• **DATA RECORDS**
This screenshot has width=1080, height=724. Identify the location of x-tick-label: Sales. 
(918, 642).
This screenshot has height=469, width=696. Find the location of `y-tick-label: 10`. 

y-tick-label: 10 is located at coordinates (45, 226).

* * *

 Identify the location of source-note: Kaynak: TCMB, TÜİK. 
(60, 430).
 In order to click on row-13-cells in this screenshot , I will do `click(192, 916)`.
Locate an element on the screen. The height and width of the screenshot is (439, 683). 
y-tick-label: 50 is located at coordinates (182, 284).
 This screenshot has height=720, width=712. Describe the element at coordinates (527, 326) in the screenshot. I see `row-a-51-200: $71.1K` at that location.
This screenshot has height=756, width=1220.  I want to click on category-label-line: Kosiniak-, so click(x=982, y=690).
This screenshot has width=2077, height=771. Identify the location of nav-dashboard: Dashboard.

• **ASSIGNMENT**
Please copy out, word for word, the part above that opens with the line containing "This screenshot has width=1080, height=724." and closes with the line containing "y-tick-label: 10 is", including both of those lines.

• **PROBLEM SOLUTION**
This screenshot has width=1080, height=724. Identify the location of x-tick-label: Sales. 
(918, 642).
This screenshot has height=469, width=696. Find the location of `y-tick-label: 10`. 

y-tick-label: 10 is located at coordinates (45, 226).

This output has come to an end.